The idea being that most contracts are fairly standard, so a lot of people will just skim through them. Putting a landmine in them is obviously in bad faith, so making it enforceable would basically make it impossible to do any kind of business at all.
We cancelled at T-45 or so days before renewal, having determined it wasn't a fit for our client anymore, and they insisted "well, actually, you've renewed anyway!" which, no, we haven't. Absolutely absurd to try to "clickwrap" buried renewal terms in a 20+ page T&C/privacy document rather than as a material point of fact on the actual order form being executed.
Feels like the height of absurdity to try to bully your client into forcing them to use your services against their will when they still gave ample notice that they were cancelling and when there was no material loss to the business, but it's always felt like their revenue team has been unhinged in general: exploding offers, insane terms, super high-pressure sales... part of the reason we left them in the first place.
We live in a world where advertising boneless chicken does not actually mean the chicken does not contain bones.
When it's huge, falls upon people that can't justify a lawyer, and keeps changing all the time, one shouldn't even need to claim it. It should be automatically invalid.
Seems pretty clear to me, do you really think people need a lawyer to understand that?
So either that document is fraudulent or everyone else at Microsoft is committing fraud daily.
Examples from the first search result: https://support.microsoft.com/en-us/topic/microsoft-365-copi...
Support page with ~25 tutorials provided by Microsoft about how to "Create a document with Copilot" or "Create a branded presentation from a file" or "Start a Loop workspace from a Teams meeting".
Do you actually believe that creating branded presentations (from Microsoft's own examples) is something people do for "entertainment purposes"?
Why would they include a product for entertainment purposes only in the product they sell to large companies for doing work?
Granted that this one document has a surprisingly clear language, but no, it's still not reasonable. Also, it was changed less than 6 months ago.
People in glass houses shouldn't throw stones.
“These Terms don’t apply to Microsoft 365 Copilot apps or services unless that specific app or service says that these Terms apply.”
Think of Copilot being a suite of different products under the same overall banner and it starts to make (a bit) more sense.
Are you saying that the business version cannot make mistakes and can be relied upon for important advice?
To be fair to them, MS are quite open about accuracy for the business offerings, see here as one example:
https://learn.microsoft.com/en-us/copilot/microsoft-365/micr...
> IMPORTANT DISCLOSURES & WARNINGS
Tells us:
> You may stop using Copilot at any time.
That's an odd thing to include in a ToS.
And belive me, if you use any Microsoft products or services they really make it hard to avoid accidentally using the damn thing.
Including adding it to your office plan and then charging you 2x.

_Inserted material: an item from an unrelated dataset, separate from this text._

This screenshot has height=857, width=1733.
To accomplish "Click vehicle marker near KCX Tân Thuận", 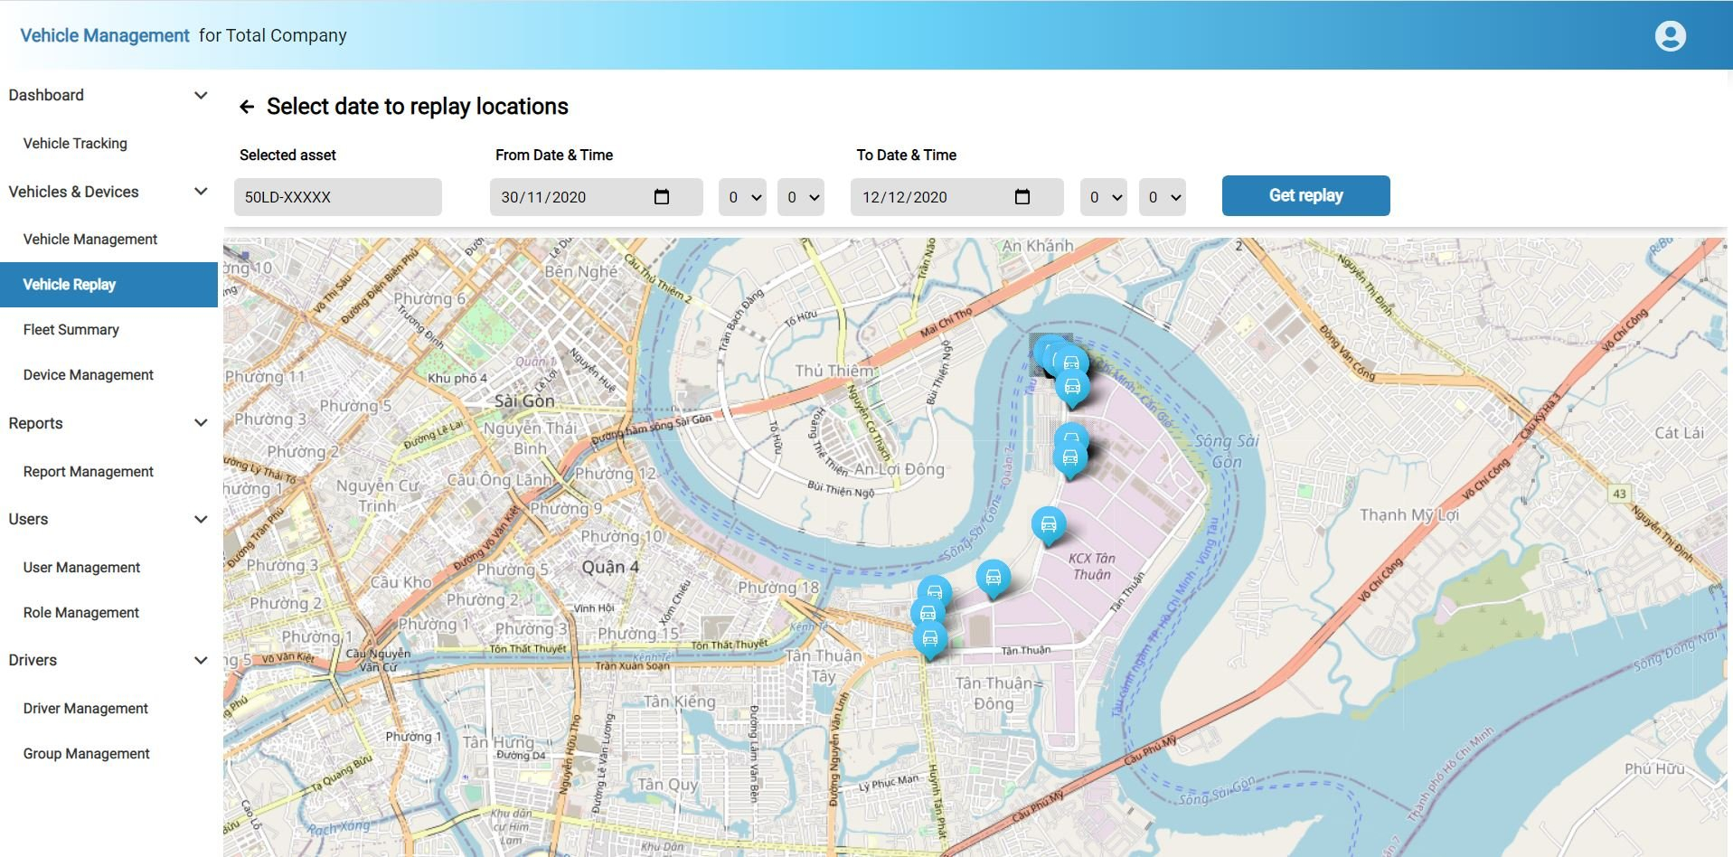I will click(1048, 524).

just to be greeted with an email that welcomed me to copilot and the free plan. No button or link to disable the thing.
The line i initially quoted:
> You may stop using Copilot at any time.
Was incomplete. It continues with what initially appears to be a non sequitur:
> You may stop using Copilot at any time. If you want to close your Microsoft Account, please see the Microsoft Services Agreement.
It may not be a non sequitur, but may well be the only way to "opt out" of Copilot.